O objetivo deste trabalho foi avaliar a relação entre rigidez arterial e composição corporal em idosos longevos que vivem na comunidade.

Método

Foi realizada uma análise transversal de uma coorte prospectiva de idosos com 80 anos ou mais, com independência funcional e cognitiva (Estudo Longevos). Este foi composto tanto por uma avaliação clínica, cognitiva, funcional e nutricional quanto pela realização de exames de rotina e de interesse científico. Todos os participantes assinaram um termo de consentimento livre e esclarecido para serem admitidos no programa.

Foram excluídos os indivíduos que apresentavam: insuficiência renal em programa de diálise; instabilidade hemodinâmica com necessidade de uso de fármacos vasoativos; insuficiência cardíaca com classe funcional III ou IV; doenças psiquiátricas que pudessem comprometer a realização das avaliações propostas no protocolo; doenças graves e/ou câncer com prognóstico menor que um ano.

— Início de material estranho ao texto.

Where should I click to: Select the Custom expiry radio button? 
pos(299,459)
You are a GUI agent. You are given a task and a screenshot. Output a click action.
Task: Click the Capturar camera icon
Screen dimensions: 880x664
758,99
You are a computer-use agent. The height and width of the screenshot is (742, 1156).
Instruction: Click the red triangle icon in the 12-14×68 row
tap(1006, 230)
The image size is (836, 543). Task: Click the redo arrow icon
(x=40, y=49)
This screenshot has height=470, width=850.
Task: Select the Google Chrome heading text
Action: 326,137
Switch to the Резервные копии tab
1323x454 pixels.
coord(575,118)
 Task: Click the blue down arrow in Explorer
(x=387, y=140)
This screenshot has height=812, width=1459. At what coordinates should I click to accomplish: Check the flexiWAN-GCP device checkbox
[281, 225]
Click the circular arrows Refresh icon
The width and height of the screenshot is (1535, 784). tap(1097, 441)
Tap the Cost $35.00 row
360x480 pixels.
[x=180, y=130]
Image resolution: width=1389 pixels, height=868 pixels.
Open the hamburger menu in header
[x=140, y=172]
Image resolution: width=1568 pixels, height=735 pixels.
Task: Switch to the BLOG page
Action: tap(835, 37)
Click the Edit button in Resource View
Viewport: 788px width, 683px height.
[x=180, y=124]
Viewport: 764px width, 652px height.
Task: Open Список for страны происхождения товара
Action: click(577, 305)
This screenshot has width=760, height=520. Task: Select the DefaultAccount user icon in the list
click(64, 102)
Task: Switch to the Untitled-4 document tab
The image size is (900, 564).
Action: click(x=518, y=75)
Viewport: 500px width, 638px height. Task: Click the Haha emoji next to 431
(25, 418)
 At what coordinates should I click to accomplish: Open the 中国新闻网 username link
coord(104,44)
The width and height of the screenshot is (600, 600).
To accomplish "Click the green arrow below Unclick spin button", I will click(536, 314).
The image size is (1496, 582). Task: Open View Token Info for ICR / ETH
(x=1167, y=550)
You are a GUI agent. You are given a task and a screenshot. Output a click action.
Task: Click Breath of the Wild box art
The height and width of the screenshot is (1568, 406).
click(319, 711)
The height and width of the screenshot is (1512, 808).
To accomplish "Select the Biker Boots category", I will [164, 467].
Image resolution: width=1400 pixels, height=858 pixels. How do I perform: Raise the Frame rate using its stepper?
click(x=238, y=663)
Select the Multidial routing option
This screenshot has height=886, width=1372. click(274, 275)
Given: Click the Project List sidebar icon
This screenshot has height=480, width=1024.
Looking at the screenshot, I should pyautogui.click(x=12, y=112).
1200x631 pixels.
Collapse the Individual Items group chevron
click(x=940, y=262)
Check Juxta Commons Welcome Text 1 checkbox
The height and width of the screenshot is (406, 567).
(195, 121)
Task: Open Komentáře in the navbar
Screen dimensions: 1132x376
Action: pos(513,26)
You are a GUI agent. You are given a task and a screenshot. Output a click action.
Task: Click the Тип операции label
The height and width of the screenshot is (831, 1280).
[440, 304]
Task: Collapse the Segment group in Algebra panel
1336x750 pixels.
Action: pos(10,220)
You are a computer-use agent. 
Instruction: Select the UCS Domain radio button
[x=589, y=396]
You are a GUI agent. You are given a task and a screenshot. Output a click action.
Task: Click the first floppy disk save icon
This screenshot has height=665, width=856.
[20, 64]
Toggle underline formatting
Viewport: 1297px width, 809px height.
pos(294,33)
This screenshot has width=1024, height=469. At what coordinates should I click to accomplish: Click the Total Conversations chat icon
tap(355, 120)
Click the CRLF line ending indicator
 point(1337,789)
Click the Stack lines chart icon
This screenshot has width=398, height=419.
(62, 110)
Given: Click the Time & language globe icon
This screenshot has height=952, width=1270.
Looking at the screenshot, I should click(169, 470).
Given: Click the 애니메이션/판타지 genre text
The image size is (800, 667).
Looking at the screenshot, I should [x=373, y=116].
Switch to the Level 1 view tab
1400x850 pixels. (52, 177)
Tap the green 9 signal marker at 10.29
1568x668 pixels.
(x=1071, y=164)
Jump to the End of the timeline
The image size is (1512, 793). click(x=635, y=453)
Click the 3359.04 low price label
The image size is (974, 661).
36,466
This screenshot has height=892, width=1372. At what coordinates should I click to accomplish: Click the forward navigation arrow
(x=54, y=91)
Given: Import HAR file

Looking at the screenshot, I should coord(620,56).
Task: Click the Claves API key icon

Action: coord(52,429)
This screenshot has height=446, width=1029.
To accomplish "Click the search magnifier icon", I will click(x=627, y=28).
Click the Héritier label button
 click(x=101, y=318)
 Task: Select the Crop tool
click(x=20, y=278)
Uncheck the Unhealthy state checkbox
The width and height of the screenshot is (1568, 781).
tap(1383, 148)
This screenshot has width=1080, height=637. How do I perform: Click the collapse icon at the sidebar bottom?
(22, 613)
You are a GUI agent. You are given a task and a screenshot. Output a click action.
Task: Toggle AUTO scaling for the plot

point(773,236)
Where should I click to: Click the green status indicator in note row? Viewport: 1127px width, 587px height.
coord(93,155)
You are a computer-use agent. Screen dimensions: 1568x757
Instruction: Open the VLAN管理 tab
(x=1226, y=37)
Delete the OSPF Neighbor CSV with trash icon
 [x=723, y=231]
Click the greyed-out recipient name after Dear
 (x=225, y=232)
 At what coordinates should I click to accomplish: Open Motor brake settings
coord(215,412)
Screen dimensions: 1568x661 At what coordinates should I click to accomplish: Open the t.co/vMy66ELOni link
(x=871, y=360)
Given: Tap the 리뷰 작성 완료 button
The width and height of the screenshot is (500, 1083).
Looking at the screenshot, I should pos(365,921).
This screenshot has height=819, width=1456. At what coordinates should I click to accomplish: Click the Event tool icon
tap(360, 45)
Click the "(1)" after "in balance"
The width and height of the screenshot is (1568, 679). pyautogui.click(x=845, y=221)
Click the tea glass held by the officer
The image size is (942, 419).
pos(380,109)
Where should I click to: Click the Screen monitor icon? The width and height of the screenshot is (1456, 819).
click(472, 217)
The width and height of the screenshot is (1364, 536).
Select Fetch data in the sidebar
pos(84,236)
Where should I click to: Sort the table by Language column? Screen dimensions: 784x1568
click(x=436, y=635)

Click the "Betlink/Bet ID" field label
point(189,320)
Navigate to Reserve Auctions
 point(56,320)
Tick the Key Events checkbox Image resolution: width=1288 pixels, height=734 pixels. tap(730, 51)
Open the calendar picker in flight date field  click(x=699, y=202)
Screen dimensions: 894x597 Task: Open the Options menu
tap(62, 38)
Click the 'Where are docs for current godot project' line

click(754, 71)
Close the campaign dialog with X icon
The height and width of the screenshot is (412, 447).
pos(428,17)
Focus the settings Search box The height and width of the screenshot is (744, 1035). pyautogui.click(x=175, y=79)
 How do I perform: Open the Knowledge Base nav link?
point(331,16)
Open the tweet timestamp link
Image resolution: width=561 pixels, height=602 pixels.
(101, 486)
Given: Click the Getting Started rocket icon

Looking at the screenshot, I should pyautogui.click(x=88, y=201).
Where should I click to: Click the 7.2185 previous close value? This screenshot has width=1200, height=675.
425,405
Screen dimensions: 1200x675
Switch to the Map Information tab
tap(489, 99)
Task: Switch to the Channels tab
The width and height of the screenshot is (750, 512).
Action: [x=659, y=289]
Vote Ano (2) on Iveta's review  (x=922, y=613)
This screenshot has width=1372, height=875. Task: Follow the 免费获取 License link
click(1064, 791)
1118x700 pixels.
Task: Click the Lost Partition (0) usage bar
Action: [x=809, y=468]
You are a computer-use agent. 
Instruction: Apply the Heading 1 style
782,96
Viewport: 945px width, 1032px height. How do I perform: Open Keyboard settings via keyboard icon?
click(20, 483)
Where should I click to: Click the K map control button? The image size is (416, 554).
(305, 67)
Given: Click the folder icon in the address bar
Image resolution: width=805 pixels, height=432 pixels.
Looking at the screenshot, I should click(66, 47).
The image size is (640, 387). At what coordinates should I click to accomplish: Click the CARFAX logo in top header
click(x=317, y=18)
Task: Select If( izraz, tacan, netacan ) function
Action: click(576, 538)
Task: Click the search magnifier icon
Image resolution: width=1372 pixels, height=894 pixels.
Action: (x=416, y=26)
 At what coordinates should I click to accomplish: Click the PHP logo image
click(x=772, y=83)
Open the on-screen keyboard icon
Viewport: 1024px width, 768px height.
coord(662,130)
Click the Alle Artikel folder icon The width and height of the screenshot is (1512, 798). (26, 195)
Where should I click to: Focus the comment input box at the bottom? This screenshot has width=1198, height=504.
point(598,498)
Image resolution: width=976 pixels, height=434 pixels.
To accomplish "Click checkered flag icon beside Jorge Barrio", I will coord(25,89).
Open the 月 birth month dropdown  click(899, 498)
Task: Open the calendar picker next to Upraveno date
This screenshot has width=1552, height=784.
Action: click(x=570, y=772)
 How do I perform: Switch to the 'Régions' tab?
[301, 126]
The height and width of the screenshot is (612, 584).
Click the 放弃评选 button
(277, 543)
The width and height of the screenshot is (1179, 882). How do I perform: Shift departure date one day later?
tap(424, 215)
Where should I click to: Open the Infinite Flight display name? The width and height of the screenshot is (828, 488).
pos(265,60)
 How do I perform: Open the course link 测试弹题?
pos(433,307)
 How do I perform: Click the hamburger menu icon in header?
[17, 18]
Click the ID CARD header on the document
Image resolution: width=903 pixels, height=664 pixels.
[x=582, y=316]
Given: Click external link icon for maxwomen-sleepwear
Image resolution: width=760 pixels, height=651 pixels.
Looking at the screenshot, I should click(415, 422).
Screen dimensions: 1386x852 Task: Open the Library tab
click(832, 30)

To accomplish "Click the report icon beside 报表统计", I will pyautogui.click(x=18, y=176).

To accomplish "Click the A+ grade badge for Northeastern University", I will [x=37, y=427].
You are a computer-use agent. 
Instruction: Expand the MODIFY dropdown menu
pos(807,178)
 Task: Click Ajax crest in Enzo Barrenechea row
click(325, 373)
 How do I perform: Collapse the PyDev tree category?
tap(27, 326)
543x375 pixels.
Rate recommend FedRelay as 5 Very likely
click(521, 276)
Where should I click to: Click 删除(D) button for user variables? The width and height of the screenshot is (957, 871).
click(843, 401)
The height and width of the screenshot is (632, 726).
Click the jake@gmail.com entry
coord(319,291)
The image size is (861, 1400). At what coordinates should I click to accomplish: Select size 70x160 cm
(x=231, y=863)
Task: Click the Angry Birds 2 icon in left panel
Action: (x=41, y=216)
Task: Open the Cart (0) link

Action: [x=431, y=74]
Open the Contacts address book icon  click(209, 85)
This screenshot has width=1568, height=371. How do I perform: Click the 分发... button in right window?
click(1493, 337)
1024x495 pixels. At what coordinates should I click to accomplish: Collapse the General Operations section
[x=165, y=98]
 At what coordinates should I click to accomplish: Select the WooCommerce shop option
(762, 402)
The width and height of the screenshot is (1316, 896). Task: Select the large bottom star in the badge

Esta análise inclui todos aqueles indivíduos que realizaram uma avaliação da composição corporal e uma medida não invasiva dos parâmetros da circulação central (PCC), com um intervalo de tempo de no máximo um ano entre elas. Projeto aprovado pelo Comitê de Ética em Pesquisa da Universidade Federal de São Paulo (CEP- UNIFESP) com Nº CEP 0190/2017 e Nº do parecer 2.381.489.

Os PCC foram obtidos de modo não invasivo com a utilização do equipamento Mobil-O-Graph 24h PWA Monitor® (I.E.M. GmbH, Stolberg, Germany) validado para essa finalidade, o qual capta simultaneamente a pressão arterial braquial e a forma da onda de pulso.2020. Wassertheurer S, Kropf J, Weber T, van der Giet M, Baulmann J, Ammer M, et al. A new oscillometric method for pulse wave analysis: comparison with a common tonometric method. J Hum Hypertens. 2010;24(8):498-504.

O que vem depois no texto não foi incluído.